───── Available data ─────

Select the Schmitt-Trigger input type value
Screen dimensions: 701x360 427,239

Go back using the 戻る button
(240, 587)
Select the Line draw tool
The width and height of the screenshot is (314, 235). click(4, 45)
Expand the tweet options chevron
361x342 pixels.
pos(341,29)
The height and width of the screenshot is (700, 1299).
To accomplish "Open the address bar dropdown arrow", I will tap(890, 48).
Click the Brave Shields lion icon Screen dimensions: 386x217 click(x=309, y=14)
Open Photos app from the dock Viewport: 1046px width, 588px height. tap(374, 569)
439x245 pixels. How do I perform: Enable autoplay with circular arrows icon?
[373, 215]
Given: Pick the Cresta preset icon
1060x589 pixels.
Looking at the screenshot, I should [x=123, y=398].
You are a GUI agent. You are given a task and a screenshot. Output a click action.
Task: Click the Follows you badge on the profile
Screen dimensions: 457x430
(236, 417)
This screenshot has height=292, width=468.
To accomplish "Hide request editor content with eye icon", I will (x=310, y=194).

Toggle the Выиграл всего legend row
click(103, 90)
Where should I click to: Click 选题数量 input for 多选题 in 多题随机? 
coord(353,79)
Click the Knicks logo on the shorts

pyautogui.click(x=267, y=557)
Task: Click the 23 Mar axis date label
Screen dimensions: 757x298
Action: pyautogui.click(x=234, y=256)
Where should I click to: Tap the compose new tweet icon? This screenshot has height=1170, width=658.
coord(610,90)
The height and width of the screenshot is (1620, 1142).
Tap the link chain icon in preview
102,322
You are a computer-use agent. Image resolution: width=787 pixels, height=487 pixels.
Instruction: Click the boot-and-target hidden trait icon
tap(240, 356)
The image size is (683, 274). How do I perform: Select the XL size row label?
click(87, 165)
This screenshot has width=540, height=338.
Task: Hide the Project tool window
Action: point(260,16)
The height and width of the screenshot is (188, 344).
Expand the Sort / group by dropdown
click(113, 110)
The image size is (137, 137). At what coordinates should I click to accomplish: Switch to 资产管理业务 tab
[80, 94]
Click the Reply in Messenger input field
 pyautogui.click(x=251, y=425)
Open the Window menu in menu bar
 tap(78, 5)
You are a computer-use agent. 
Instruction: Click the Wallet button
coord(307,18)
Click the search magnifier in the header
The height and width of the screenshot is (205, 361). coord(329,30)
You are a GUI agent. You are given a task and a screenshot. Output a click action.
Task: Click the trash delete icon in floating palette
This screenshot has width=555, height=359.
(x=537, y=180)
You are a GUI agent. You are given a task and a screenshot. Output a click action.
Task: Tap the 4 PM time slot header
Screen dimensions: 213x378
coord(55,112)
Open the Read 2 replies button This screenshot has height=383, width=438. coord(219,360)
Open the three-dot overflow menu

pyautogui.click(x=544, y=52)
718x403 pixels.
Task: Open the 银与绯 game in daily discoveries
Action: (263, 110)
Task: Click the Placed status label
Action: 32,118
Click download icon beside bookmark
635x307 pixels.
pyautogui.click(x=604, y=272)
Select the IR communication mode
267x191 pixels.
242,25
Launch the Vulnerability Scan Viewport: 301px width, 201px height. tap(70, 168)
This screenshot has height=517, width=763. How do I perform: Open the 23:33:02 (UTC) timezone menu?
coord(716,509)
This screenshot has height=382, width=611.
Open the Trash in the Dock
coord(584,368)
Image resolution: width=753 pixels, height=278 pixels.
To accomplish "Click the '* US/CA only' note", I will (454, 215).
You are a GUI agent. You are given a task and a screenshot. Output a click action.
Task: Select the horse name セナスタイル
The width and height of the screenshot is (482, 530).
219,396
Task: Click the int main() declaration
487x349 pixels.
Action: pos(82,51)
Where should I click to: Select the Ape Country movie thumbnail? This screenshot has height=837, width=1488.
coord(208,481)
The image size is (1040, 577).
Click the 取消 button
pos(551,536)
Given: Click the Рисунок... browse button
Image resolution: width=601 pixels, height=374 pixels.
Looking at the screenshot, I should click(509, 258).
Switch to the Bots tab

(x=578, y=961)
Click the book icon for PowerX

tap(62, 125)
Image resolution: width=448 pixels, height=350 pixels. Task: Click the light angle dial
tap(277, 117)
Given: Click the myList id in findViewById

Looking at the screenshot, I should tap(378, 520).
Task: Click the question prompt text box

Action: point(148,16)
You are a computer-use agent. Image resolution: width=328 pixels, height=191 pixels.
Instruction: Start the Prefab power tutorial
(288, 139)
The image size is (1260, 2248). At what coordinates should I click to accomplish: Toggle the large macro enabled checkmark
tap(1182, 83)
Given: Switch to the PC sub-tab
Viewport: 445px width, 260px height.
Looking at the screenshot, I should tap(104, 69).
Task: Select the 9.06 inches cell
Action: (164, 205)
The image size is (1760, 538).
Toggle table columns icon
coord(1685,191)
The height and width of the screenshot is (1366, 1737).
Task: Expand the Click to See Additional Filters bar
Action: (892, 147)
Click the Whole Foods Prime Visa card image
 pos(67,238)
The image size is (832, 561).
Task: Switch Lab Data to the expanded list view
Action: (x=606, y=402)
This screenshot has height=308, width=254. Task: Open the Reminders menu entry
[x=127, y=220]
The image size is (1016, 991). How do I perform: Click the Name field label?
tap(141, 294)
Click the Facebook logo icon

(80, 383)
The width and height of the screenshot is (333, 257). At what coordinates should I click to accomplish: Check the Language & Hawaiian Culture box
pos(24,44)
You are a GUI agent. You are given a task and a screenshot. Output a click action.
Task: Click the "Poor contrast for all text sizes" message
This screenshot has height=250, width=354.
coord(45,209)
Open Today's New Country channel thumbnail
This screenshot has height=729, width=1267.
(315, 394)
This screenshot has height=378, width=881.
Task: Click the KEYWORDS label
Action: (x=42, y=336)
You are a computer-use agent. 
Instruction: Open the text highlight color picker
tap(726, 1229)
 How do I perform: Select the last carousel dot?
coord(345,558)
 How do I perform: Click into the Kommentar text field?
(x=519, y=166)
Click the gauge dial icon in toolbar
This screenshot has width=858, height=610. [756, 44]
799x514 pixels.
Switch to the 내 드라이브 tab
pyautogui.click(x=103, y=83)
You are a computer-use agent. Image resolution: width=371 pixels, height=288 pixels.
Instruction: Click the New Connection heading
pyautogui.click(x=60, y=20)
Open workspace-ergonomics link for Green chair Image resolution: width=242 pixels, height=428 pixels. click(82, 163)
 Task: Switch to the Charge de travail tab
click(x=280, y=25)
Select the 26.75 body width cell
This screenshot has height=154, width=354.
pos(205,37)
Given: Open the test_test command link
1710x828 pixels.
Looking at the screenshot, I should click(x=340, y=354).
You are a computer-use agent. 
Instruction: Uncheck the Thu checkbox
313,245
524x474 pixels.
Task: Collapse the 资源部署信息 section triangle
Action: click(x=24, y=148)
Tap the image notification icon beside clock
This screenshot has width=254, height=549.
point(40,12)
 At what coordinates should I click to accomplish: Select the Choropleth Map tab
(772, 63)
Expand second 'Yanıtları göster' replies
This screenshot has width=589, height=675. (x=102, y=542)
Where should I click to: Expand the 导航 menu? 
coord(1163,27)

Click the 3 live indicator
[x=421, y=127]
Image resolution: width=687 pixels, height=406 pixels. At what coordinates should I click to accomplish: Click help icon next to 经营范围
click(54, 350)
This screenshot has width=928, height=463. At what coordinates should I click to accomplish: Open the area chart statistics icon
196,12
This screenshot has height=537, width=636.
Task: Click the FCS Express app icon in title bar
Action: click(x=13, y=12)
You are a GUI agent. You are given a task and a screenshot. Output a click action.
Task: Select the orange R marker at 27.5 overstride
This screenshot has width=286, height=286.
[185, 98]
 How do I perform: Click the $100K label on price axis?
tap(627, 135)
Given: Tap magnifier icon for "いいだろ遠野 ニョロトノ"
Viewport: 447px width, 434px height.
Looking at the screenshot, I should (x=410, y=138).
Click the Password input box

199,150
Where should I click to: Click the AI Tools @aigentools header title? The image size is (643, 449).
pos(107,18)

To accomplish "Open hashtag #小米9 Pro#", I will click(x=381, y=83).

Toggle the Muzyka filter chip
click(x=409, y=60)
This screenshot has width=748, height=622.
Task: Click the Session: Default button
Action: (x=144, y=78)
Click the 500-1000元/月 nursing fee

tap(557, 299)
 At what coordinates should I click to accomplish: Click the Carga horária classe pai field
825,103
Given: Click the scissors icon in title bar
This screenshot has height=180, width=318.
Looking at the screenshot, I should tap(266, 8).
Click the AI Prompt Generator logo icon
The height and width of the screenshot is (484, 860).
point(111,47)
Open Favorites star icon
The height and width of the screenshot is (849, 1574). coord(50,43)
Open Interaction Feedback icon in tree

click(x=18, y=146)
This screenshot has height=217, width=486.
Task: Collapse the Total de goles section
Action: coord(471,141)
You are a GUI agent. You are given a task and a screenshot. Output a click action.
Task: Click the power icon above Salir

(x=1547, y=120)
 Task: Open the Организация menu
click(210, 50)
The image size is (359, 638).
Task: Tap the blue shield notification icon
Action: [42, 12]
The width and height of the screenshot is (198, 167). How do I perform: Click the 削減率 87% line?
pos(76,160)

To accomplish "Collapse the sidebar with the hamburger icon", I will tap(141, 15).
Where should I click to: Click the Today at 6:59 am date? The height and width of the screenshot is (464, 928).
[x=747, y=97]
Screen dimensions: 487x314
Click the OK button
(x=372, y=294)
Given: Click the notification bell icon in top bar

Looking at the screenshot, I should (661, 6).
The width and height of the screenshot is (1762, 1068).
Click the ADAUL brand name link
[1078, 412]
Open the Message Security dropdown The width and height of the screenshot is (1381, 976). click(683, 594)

─────

_Work required_
Copy out the entries exactly. Begin at the first line and end with the line that has "Expand the tweet options chevron".

_Solution below_
Select the Schmitt-Trigger input type value
Screen dimensions: 701x360 427,239

Go back using the 戻る button
(240, 587)
Select the Line draw tool
The width and height of the screenshot is (314, 235). click(4, 45)
Expand the tweet options chevron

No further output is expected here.